## [About this task]
Write out exactly, with both ends included, the lines that run from the line containing "Task: Open the Analízis menu" to the end of the entries. Pictures are not part of the answer.

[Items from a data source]
···
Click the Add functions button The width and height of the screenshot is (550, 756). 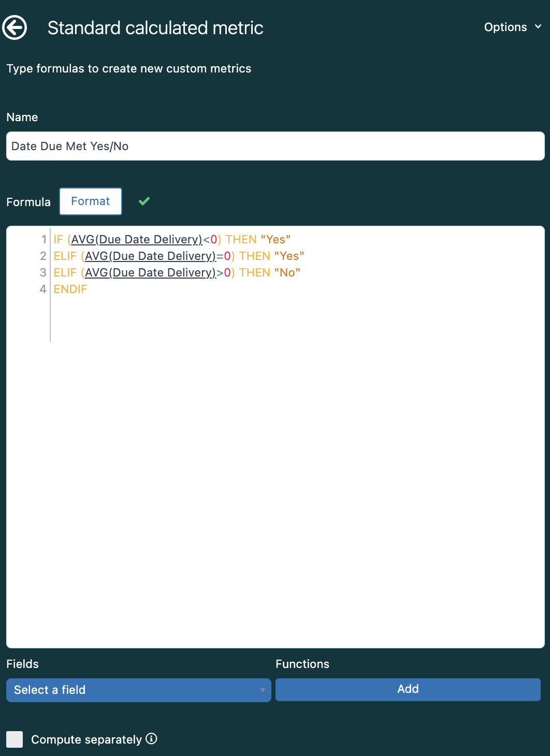[408, 689]
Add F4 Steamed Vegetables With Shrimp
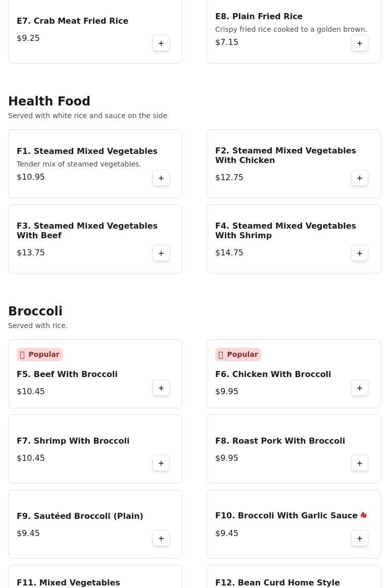The width and height of the screenshot is (389, 588). tap(360, 253)
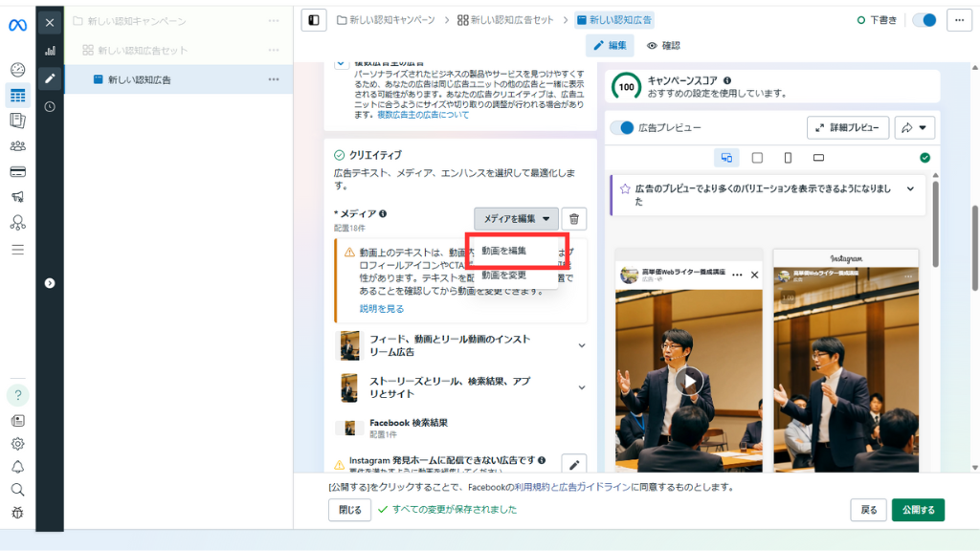The image size is (980, 551).
Task: Toggle the ad status switch near 下書き
Action: (x=924, y=20)
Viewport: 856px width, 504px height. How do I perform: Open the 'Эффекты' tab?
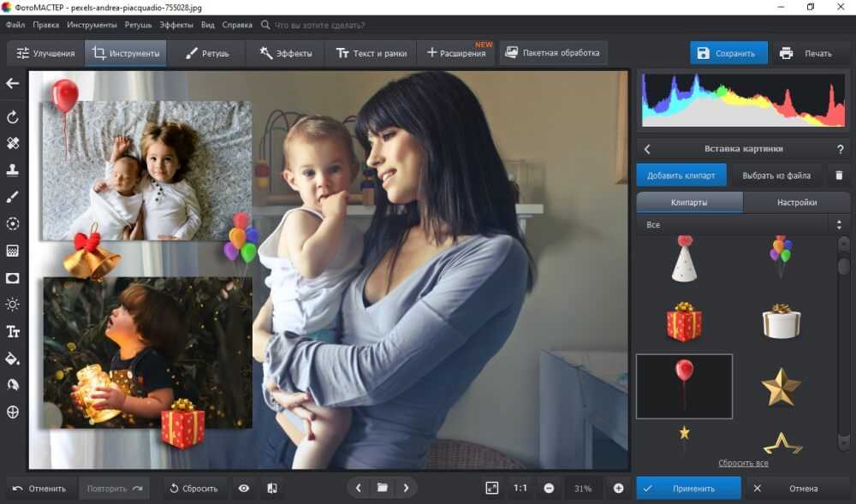286,53
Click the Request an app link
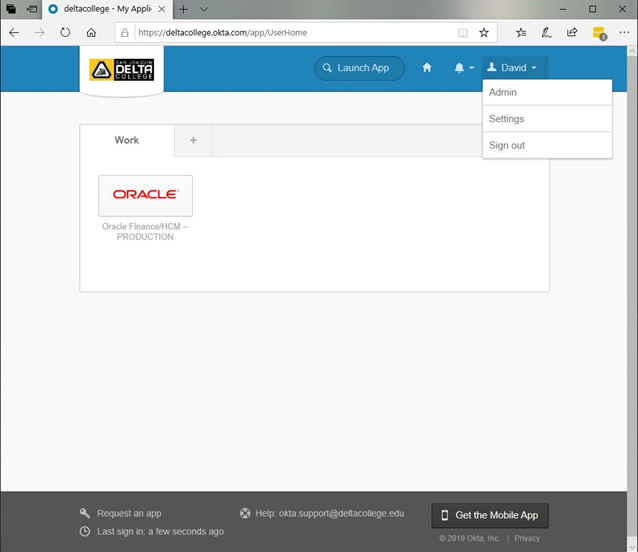Screen dimensions: 638x552 (129, 514)
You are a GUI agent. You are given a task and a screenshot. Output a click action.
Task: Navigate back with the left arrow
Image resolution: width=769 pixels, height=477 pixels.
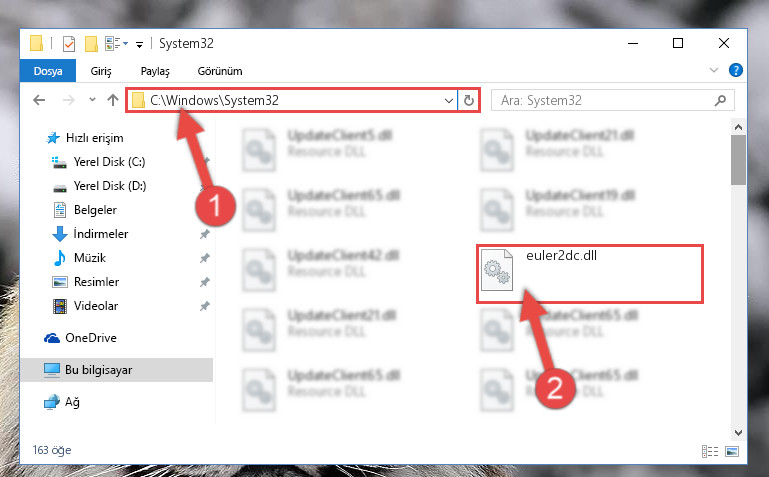point(39,100)
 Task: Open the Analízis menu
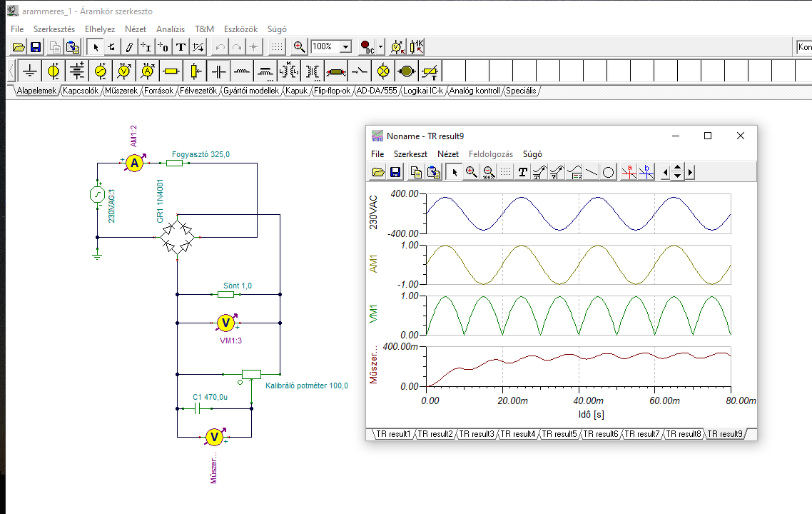pyautogui.click(x=170, y=29)
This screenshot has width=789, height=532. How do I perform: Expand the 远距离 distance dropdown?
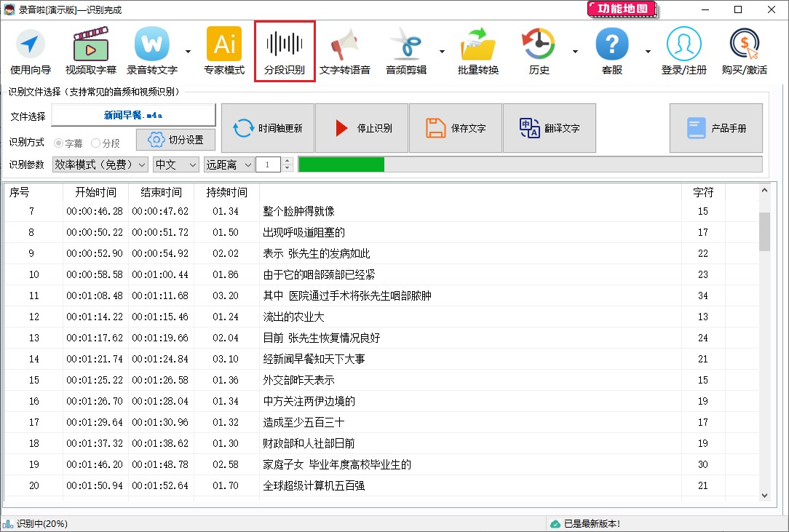[x=229, y=164]
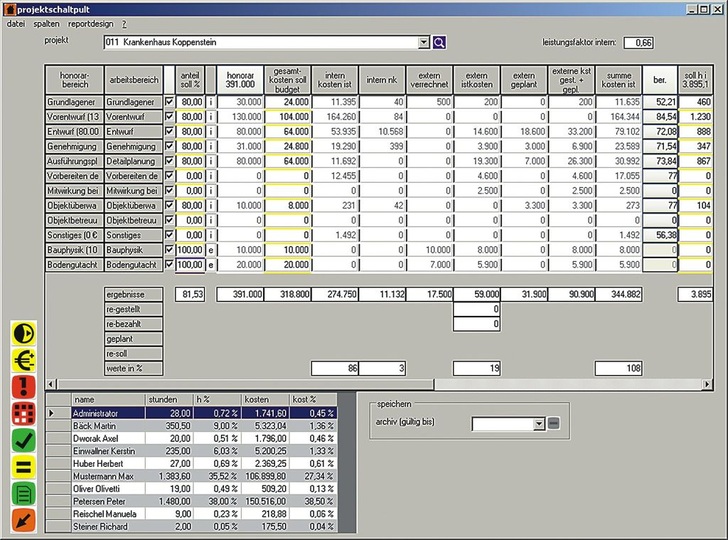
···
## [Expected answer]
 Task: Open the Analízis menu
pyautogui.click(x=170, y=29)
This screenshot has width=789, height=532. How do I perform: Expand the 远距离 distance dropdown?
[x=229, y=164]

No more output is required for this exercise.